Siempre que uno pensaba en color verde, le venían a la cabeza los billetes del mil pesetas. Ahora, con la crisis que se avecina, se nos antojan los billetes de cien euros. También está el verde esmeralda, el verde turquesa, el verde jade o el verde malaquita. Parece que el verde se ha asociado a algo precioso, de gran valor.

Pero la gracia del verde es que está en la naturaleza. El jardín, escribió Eugenio d’Ors, tiene un especial carácter de Templo, es decir, de consagración a lo remoto. Si se restaurase en Barcelona una colección de todas las plantas de Catalunya, esto, para los efectos de la sensibilidad, no sería un jardín botánico; como un pingüe corral no es aún un parque zoológico. Necesitamos el cedro del Líbano y la jirafa.

Desde el tiempo de los romanos, se consideró como una ley, adecuada al placer de los poderosos de la tierra, la posesión de especies raras, procedentes de países exóticos. La pasión intensa por los jardines zoológicos y botánicos fue propia del XVII y XVIII y nació de la curiosidad, de la sensualidad, del ocio culto y opulento de la burguesía holandes.

Barcelona tiene muy poco de botánica, al menos antes de la pandemia del coronavirus. Veremos si hay una “botánica del día después”. Hay cosas: pero son insignificantes. El Jardín Botánico, diseñado por el arquitecto Carles Ferrater, es un proyecto que recoge los jardines de 1888 y los reinstala en 1999. Son todo especies del clima mediterráneo, y no solo de Cataluña sino de los cinco continentes. Pero, más que jardín, es museo. Son plantas en cautividad colocadas en la tierra según un orden geométrico y topográfico preestablecido, sin atender a su diálogo con la fauna animal y con la racionalidad y la sensibilidad humanas.
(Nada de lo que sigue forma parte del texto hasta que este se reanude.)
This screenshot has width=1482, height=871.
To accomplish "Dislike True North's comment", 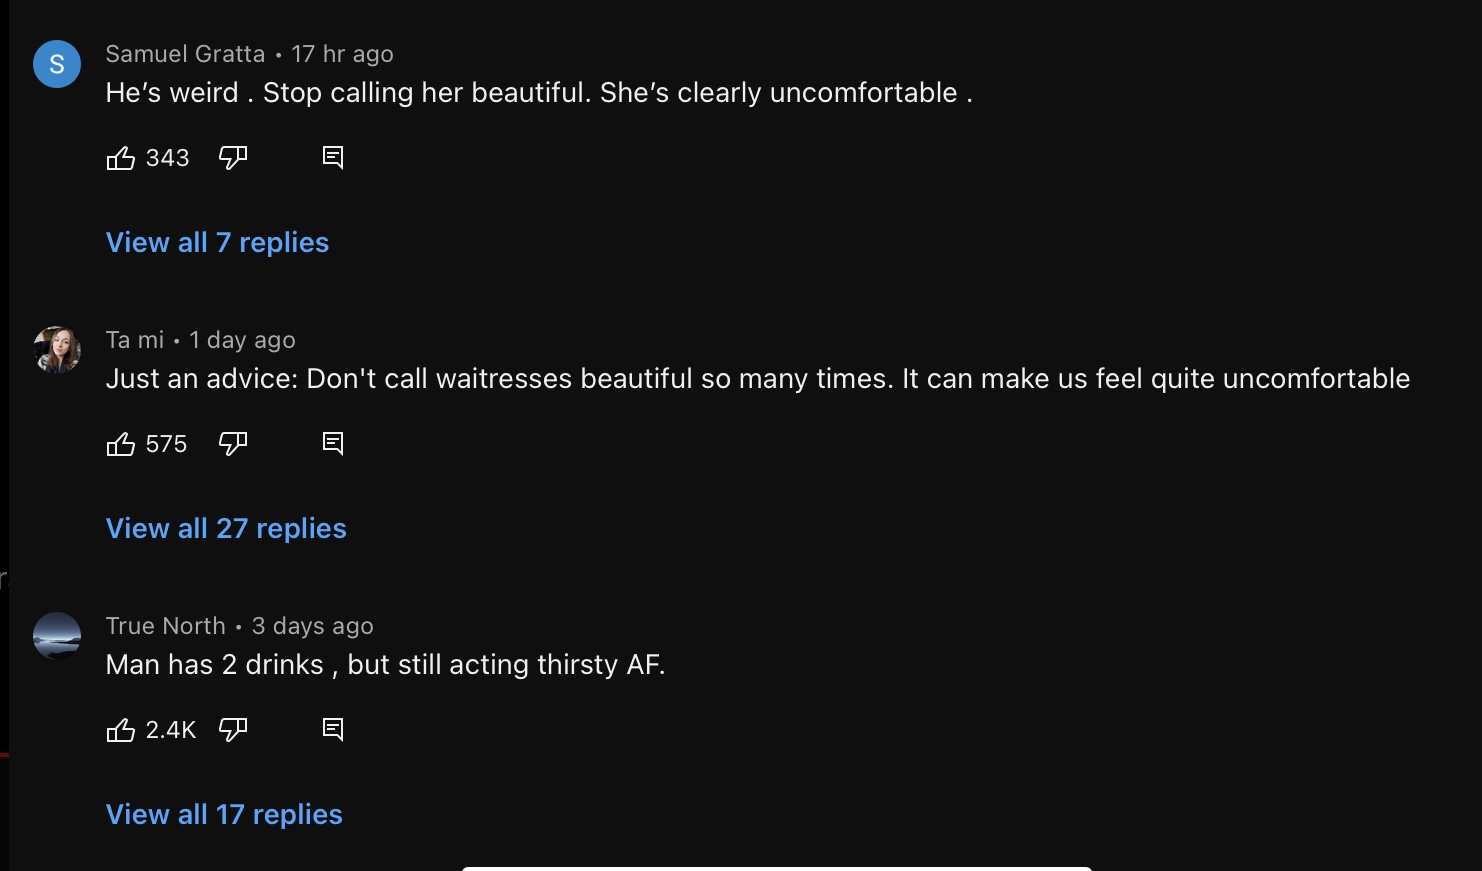I will (x=233, y=730).
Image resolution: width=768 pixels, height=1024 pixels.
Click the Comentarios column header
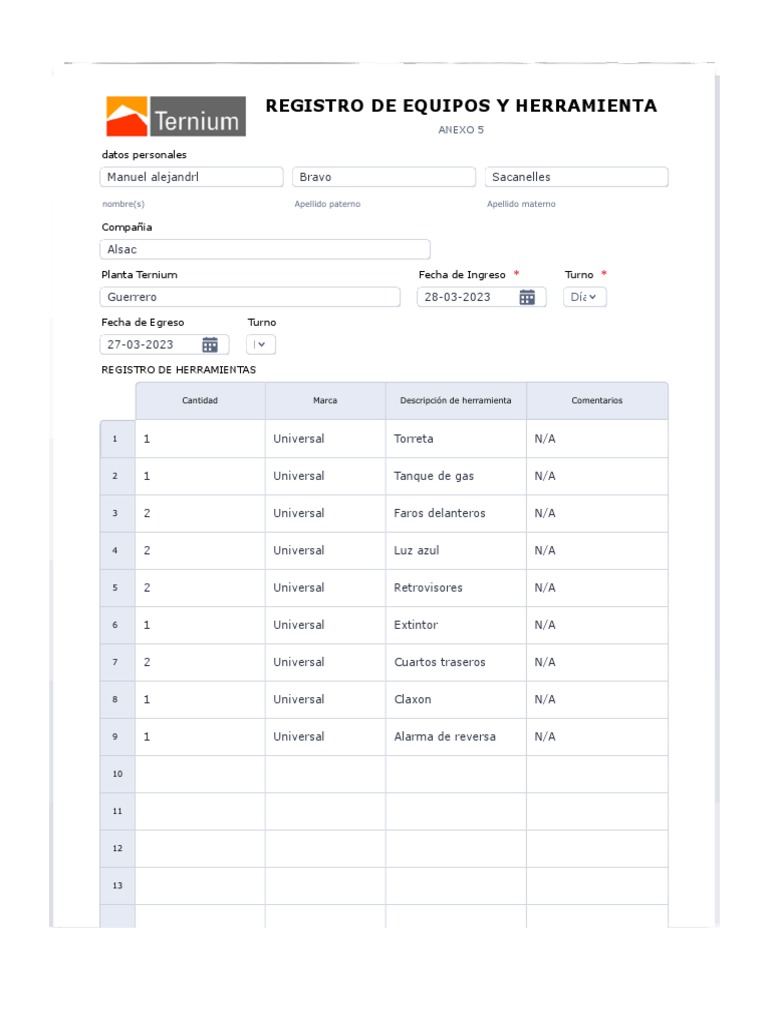pos(597,401)
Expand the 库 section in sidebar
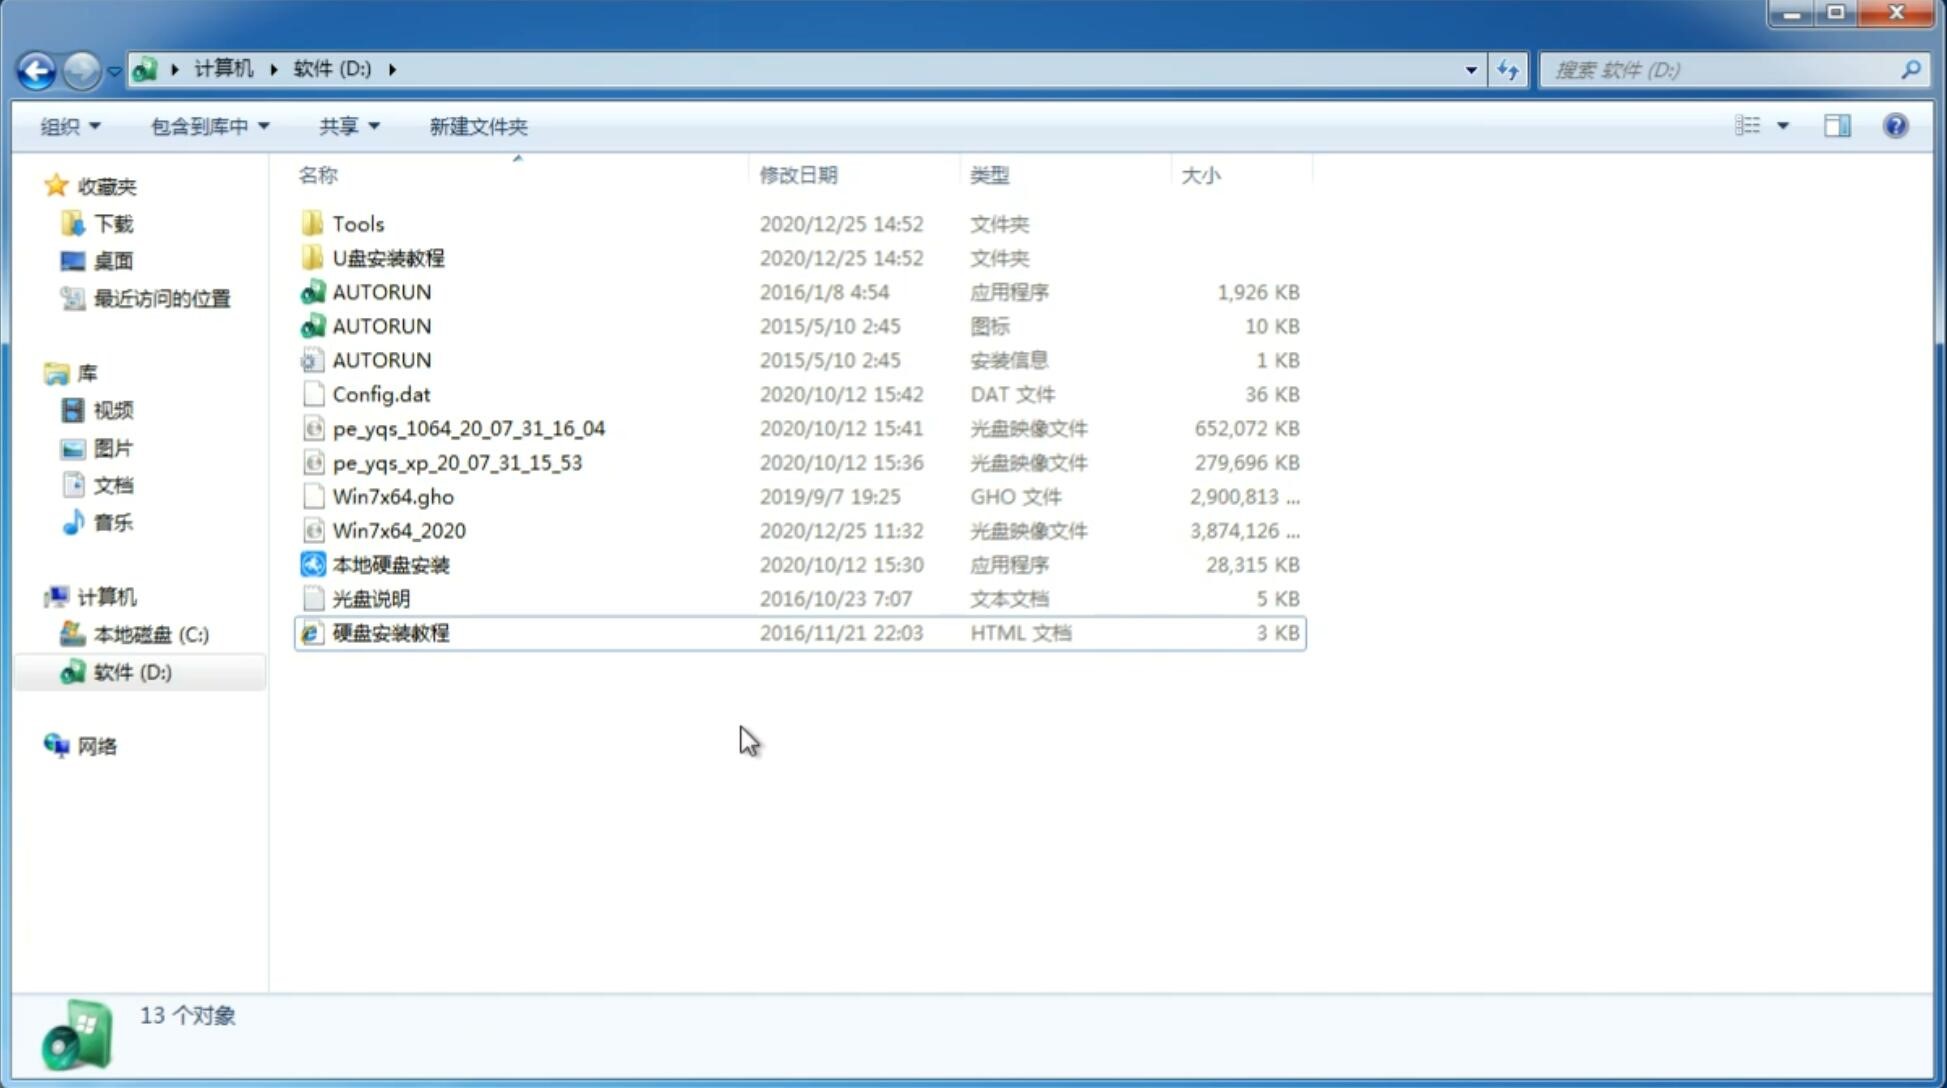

Con el jardín botánico de la Universitat de Barcelona ocurrió que un día se lo dieron al profesor de farmacia, señor Casaña, que criaba allí cabras lecheras. Otro gallo nos cantara si se lo hubieran dado a Mosén Cinto Verdaguer, por poner un nombre. Los jardines botánicos de Mossèn Costa i Llobera son tan curiosos como desconocidos. Situados en un microclima de la ladera de Montjuic, contienen una variedad de más de 800 cacti de diversos continentes. En 1987 fueron considerados por el New York Times como uno de los diez más bellos del planeta.

Poca botánica queda en los jardines de Montjuic de la Exposición Universal de 1929; y no digamos del fabuloso invernadero de la Exposición de 1888, junto al Castell dels tres dracs en Arc de Triomf, ya abandonado y en estado de semi-ruina. Mientras, el jardín (antes botánico) del Ateneu Barcelonès hace lo que puede por sobrevivir. Pero desde el Ateneu escribió esas Glosas Eugenio d’Ors: “en verano, las alas del sol, clueca cósmica, cobijan, en un silencio recogido, la ciega germinación de las plantas grasas. Y se siente, en los jardines botánicos, asfixia y peste sutiles de incubación”.

Hay en mi columna un tono de eclecticismo realista, un homenaje al Xènius, pero también una invitación a la esperanza del día después del confinamiento. Les invito a una esperanza “botánica”, pues el verde es su color. Habrá billetes de cien euros, pero es necesaria una firme determinación de volver a la naturaleza, de dejarse de mirar el ombligo (también políticamente). Una sana y sensata botánica del día después deberá llevarnos a valorar más nuestra mirada sobre la naturaleza, lo ajeno, lo sorprendente, y a una renovada estética del sentido común.